• _FRAGMENTO ORIGINAL_:
Takashi Miike… a examen

Takashi Miike es el cineasta todoterreno por excelencia de la cinematografía asiática. Una filmografía que supera los 80 títulos y una productividad que no suele bajar de las 5 películas por año, avalan la trayectoria de uno de los directores más prolíficos, arriesgados, personales y oscuros que uno puede encontrarse hoy en día. Enfrentarse a una de sus películas es toda una experiencia para el espectador, donde lo explícito, lo surrealista, lo extremo y lo bizarro nunca faltan, valores que se apoyan en una factura personalísima que casi siempre justifican la potencia de sus imágenes. Y ahí radica parte del encanto de su cine, además del admirable mimetismo con el que imprime sus filias en cada uno de los géneros que el director afronta.

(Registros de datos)
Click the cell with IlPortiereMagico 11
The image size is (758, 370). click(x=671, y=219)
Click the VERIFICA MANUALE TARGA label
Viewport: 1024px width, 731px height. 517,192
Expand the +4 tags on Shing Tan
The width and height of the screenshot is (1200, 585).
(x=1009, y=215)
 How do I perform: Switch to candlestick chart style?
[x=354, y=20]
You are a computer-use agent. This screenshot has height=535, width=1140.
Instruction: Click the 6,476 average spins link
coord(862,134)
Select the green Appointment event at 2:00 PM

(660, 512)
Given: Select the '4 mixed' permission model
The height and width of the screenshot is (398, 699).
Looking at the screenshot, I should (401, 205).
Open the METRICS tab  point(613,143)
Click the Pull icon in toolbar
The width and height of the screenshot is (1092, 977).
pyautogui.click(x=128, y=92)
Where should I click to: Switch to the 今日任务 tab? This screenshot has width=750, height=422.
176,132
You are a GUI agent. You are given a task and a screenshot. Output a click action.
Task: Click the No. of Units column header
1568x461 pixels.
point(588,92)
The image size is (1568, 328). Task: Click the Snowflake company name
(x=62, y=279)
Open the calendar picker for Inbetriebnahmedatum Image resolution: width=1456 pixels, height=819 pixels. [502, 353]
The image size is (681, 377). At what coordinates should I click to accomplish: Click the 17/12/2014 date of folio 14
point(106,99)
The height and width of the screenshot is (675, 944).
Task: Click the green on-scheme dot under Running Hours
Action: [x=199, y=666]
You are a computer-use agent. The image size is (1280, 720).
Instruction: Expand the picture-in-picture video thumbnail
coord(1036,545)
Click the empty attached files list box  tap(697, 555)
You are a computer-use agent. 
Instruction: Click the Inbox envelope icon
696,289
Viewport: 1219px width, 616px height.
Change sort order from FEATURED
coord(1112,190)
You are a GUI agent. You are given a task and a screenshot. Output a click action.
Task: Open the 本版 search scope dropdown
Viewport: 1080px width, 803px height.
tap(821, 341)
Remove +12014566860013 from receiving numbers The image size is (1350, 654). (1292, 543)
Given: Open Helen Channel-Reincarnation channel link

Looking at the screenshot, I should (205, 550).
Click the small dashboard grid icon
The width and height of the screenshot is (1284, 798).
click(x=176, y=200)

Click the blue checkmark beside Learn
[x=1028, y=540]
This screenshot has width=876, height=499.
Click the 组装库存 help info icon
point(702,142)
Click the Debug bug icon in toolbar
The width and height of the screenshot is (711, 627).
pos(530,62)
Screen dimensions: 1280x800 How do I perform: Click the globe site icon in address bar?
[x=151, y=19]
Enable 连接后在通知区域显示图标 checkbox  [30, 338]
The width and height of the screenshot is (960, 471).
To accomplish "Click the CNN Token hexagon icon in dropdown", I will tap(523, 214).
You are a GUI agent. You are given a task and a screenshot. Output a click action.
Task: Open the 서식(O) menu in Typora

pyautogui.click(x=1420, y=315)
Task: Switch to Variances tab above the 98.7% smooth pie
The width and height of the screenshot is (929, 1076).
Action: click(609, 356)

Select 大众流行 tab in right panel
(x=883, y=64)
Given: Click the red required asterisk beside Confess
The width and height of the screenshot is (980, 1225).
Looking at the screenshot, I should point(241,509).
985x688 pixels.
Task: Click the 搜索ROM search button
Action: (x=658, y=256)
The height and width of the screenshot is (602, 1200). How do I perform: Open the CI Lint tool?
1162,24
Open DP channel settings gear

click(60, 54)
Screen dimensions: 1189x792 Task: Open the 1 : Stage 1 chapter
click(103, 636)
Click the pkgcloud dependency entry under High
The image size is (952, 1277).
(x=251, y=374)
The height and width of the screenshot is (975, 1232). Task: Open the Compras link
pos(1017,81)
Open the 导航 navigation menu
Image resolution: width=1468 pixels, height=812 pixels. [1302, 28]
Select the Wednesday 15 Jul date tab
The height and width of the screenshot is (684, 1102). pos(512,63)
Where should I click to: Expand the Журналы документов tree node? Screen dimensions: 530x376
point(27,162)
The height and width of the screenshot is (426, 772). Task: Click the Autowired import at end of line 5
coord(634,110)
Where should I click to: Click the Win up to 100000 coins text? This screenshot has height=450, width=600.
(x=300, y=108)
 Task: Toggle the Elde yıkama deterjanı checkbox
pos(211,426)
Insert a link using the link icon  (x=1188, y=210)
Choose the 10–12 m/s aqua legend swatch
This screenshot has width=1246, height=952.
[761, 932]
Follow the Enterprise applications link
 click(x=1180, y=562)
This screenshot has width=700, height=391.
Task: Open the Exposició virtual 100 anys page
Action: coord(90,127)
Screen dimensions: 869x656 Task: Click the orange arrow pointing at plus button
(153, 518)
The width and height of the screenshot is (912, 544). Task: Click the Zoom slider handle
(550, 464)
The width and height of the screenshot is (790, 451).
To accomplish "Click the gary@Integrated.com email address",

• _ENUNCIADO DEL EJERCICIO_:
Transcribe completo y sin ningún cambio el texto sobre Takashi Miike.

• _RESULTADO OBTENIDO_:
Takashi Miike… a examen

Takashi Miike es el cineasta todoterreno por excelencia de la cinematografía asiática. Una filmografía que supera los 80 títulos y una productividad que no suele bajar de las 5 películas por año, avalan la trayectoria de uno de los directores más prolíficos, arriesgados, personales y oscuros que uno puede encontrarse hoy en día. Enfrentarse a una de sus películas es toda una experiencia para el espectador, donde lo explícito, lo surrealista, lo extremo y lo bizarro nunca faltan, valores que se apoyan en una factura personalísima que casi siempre justifican la potencia de sus imágenes. Y ahí radica parte del encanto de su cine, además del admirable mimetismo con el que imprime sus filias en cada uno de los géneros que el director afronta.